(Stored items)
──────────
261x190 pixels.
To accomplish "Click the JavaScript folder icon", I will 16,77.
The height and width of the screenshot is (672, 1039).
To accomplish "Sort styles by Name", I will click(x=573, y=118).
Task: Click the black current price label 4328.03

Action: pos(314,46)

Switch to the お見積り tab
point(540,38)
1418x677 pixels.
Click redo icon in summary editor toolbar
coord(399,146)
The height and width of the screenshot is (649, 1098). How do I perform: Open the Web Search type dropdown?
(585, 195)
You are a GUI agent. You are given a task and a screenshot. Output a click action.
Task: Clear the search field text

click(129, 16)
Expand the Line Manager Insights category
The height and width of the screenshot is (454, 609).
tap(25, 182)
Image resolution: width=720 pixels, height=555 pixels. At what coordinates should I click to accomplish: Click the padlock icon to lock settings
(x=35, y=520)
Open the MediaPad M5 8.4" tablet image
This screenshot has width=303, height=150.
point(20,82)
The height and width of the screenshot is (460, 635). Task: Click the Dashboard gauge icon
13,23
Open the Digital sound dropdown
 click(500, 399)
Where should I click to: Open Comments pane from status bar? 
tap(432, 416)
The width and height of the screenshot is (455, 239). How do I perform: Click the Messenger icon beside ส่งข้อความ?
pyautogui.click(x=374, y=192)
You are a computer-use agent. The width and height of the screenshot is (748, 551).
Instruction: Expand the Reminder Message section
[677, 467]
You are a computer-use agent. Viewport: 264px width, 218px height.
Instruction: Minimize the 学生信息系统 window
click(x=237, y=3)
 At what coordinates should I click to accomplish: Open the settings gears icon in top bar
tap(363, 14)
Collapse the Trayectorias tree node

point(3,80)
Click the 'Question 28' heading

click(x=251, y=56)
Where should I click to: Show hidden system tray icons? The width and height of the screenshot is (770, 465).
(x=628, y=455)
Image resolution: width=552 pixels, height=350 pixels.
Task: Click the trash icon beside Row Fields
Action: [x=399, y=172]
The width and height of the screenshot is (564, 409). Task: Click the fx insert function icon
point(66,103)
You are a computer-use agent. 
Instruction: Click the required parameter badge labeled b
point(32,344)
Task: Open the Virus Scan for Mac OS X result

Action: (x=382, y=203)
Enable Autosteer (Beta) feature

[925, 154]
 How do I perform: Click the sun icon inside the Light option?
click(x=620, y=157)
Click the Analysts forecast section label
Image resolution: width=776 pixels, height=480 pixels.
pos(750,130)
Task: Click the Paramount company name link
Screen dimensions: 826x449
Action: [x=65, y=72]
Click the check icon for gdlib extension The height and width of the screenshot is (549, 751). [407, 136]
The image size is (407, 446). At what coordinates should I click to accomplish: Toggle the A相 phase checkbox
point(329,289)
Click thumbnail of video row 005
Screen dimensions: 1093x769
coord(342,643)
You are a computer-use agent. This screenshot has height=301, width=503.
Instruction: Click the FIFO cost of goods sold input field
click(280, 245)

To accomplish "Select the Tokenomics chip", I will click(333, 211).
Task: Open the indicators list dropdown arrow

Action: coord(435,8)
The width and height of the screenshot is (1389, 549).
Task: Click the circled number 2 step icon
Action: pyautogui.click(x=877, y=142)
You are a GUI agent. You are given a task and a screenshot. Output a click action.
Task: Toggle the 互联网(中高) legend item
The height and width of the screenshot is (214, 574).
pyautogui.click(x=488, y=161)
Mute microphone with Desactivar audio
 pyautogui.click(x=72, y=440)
──────────
What is needed is each line from the records with the word "agent" in it.

You are a GUI agent. You are given a task and a screenshot. Output a click action.
You are a computer-use agent. The width and height of the screenshot is (748, 551).
You are a computer-use agent. Viewport: 264px width, 218px height.
You are a computer-use agent. 
You are a computer-use agent. This screenshot has height=301, width=503.
You are a GUI agent. You are given a task and a screenshot. Output a click action.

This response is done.